Okay, So I will answer my question. I tried using Rselenium
because PlasmoDB is Java-based Based so elements like data tables I was interested in would load only when clicked. Since rvest
is only for static HTML pages, this can only be done by Rselenium. After spending a day installing it in Windows 11, I was able to write down the following code that works for me (but it might not be one of the most elegant solutions)
library(RSelenium)
library(netstat)
library(wdman)
library(rvest)
## Before installation of selenium drivers first download openjdk from Azul: https://www.azul.com/downloads/#zulu and install it in the default directory whichever it chooses
## Installation
## First run Selenium Command to install the necessary drivers
# selenium()
#
# ## Now check where these drivers have been installed
# obj <- selenium(retcommand = T,check = F)
## Now you will see 3 directories containing drivers of version <115. For our chorme which is most updated we will first download new driver manually from https://googlechromelabs.github.io/chrome-for-testing/#stable (you can check which chrome version you are running by typing chrome://version/ in the browser). This is the most crucial step. Post downloading use the numeric value to create the folder say 126.0.6478.126 here in Users\rohit_satyam\AppData\Local\binman\binman_chromedriver\win32\ folder. Remember that AppData is a hidden folder and will require you to click on View > Show ? Hidden Items in Windows 11.
getTables <- function(gids){
urls <- paste0("https://plasmodb.org/plasmo/app/record/gene/",gids,"#ExpressionGraphs")

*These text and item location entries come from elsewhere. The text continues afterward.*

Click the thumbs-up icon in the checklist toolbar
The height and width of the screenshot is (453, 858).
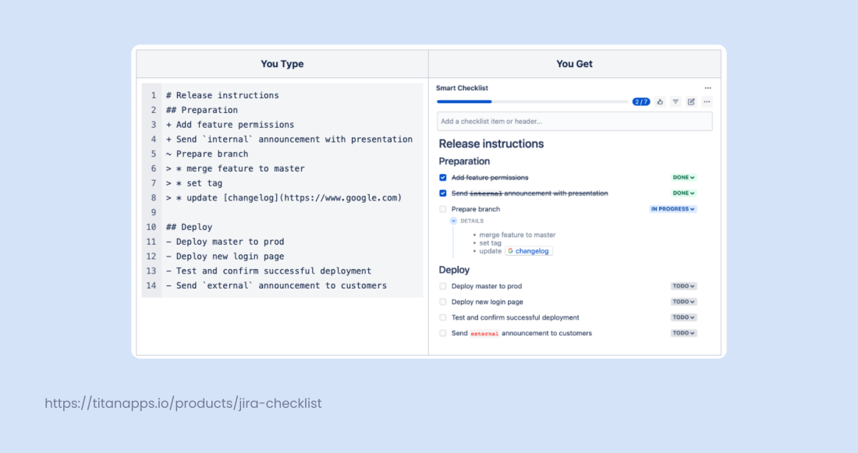tap(660, 101)
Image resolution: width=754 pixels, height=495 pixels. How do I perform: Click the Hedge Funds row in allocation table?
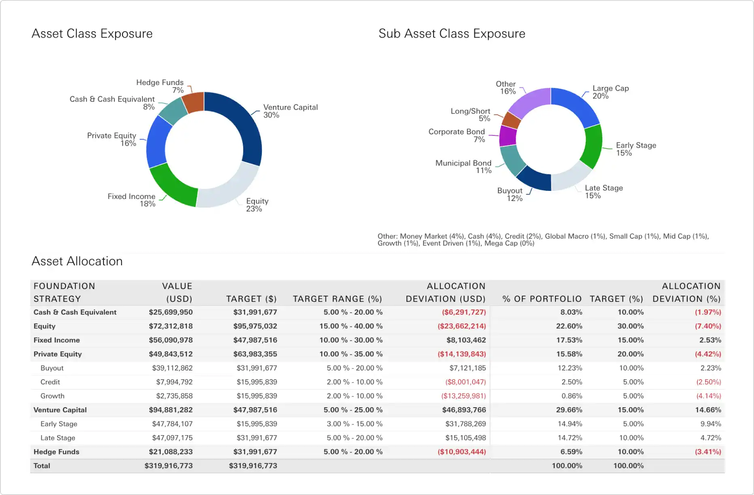(x=56, y=452)
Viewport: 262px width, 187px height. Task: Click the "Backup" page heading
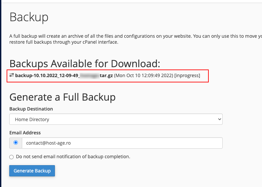29,17
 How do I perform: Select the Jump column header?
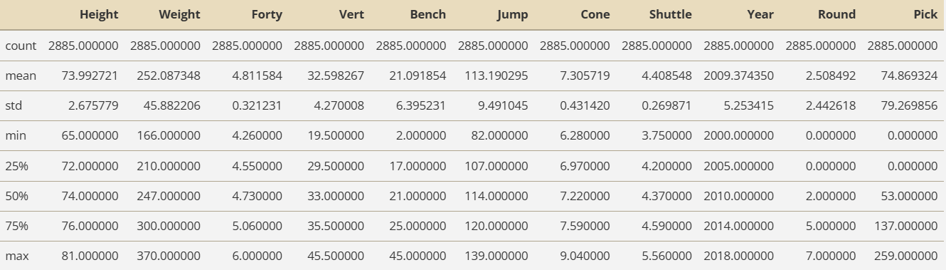point(512,14)
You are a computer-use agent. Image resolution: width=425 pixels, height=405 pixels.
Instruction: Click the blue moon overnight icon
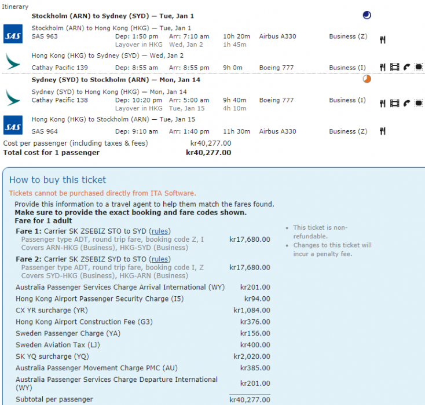367,16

rD1 <- rsDriver(browser = "chrome", port = free_port(),chromever = "latest")
remdr <- rD1$client
results <- lapply(1:length(urls), function(i){
remdr$navigate(urls[i]) ## Go to the page
Sys.sleep(5)
## Now click all the buttons to open the transcriptomics field
firstTask <- remdr$findElements(using = "xpath","//th[contains(@class,'wdk-DataTableCell')]")
lapply(firstTask, function(x){x$clickElement()})
Sys.sleep(5)
## Now within each transcriptomics study open the data table
secondTask <- remdr$findElements(using = "xpath","//h4[contains(@class,'eupathdb-ExpressionGraphsDataTableContainerHeader')]")
lapply(secondTask, function(x){x$clickElement()})
## Let's store the information of the name of the studies.
thirdTask <- remdr$findElements(using = "xpath","//div[contains(@class,'Cell HtmlCell Cell-short_attribution')]")
studyname <- as.character(lapply(1:length(thirdTask), function(x){thirdTask[[x]]$getElementText()[[1]]}))
## Let's get the study description because the study name is not available for all data tables
forthTask <- remdr$findElements(using = "xpath","//div[contains(@class,'Cell HtmlCell Cell-summary')]")
description <- as.character(lapply(1:length(forthTask), function(x){forthTask[[x]]$getElementText()[[1]]}))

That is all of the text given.